Zach Condon, alias Beirut

EN LA DIRECCIÓN OPUESTA

De hecho, el torrente creativo se hizo extensivo para Condon y lo que iban a ser algunas canciones para momentos específicos de la obra, se convirtió en una banda sonora de principio a fin. Los interludios instrumentales que completan su repertorio nacieron cuando la directora del circo, entusiasmada por las primeras entregas, le preguntó si estaría dispuesto a hacer la música de la totalidad de la obra. Condon le puso a cada una de esas canciones el nombre de los mares lunares, inspirado en la historia de uno de los pasajes del libro donde un hombre en la luna, obsesionado con archivar todos los pensamientos y creaciones perdidas de la humanidad, se da cuenta demasiado tarde de la vida que ha perdido en el proceso. Y todo eso al mismo tiempo terminó convirtiéndose por supuesto en un disco integral de Beirut. Luego, la tarea era trabajar en la adaptación del disco a un show personal, más allá del show circense que tuvo su temporada en 2024.

“Me lo pasé mucho mejor de lo habitual, pero la verdad es que fue bastante difícil. Creo que en mi show durante los últimos 20 años, las canciones fueron pensadas para hacerlas lo más ruidosas y grandes posible. Y este álbum es más minimalista. Muchas de las canciones del nuevo álbum se reducen a uno o dos instrumentos. Son tranquilas, lentas y mucho más reflexivas, y así es en todo el álbum. Eso iba en contra de la forma en que la banda y nosotros solemos hacer conciertos, era como ir en la dirección opuesta”, dice Condon, que adaptó un pequeño show para tocar esas canciones únicamente en Utrecht, Londres y Bruselas, todo en tren, claro. “Y a Latinoamérica estaría absolutamente encantado de ir, he querido ir durante años pero simplemente le temo demasiado a los aviones. Mi idea por estos días es ver si hay alguna ruta en barco”, se ríe el músico, que reconoce estar, quizás, en el momento más templado y satisfactorio de su carrera, pero también cuenta que se lo tomará con calma porque durante un par de años planea explorar la paternidad.
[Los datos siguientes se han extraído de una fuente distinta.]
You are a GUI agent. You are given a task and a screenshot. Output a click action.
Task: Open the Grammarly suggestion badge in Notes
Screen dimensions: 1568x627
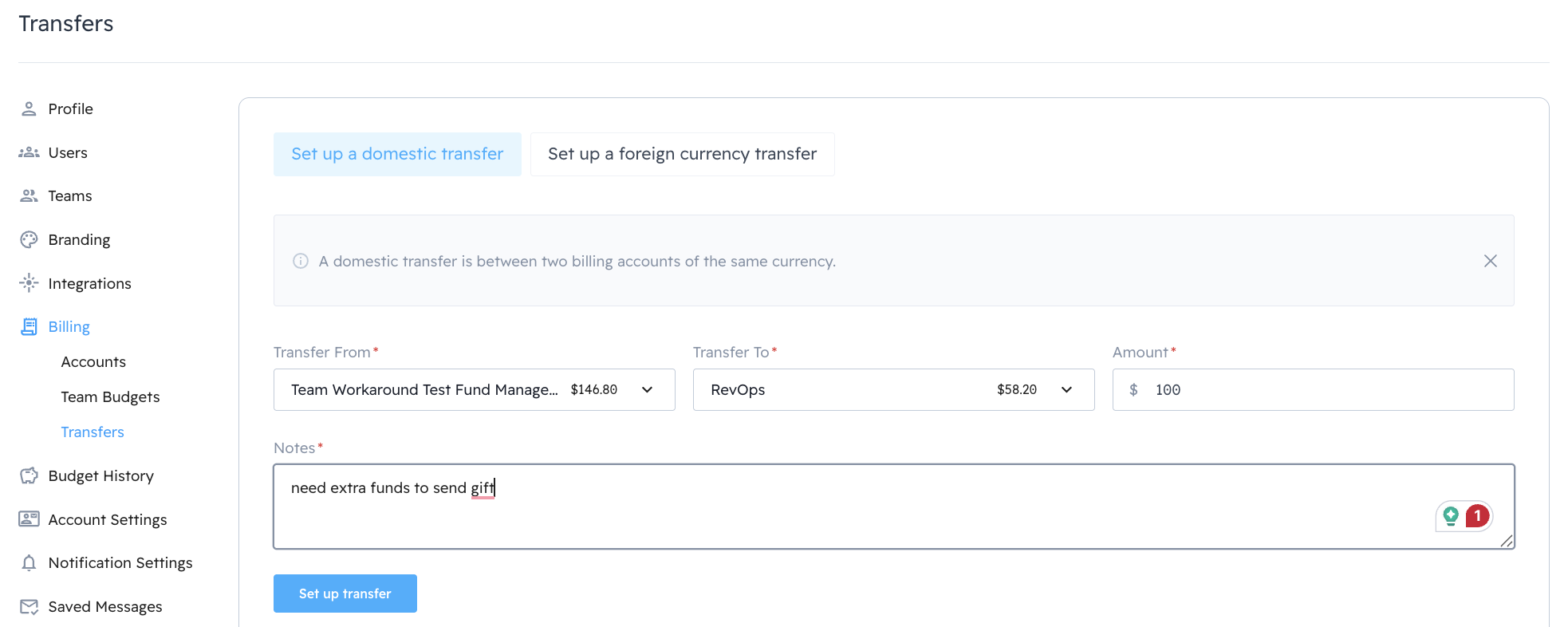click(1476, 516)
“Esta es la primera vez que he escuchado un álbum mío muchas veces desde que lo terminé y se lo he puesto a mi hijo y cosas así, y la verdad es que me gusta”, dice el músico, y agrega que no tiene mucho más que decir. Aunque sí tiene: “Siento que el fuego, esa llama interior que me impulsaba a crear algo perfecto o épico o lo que sea, ya no me consume. Ya no destruye mi vida en el proceso. Así que creo que, en cierto modo, este era el momento adecuado para hacerlo, porque ahora tengo otras responsabilidades. Y mi idea es seguir tocando aquí y allá cuando pueda y seguir componiendo música, pero creo que, en cierto modo, ya no estoy ahí afuera intentando crear la próxima obra épica”.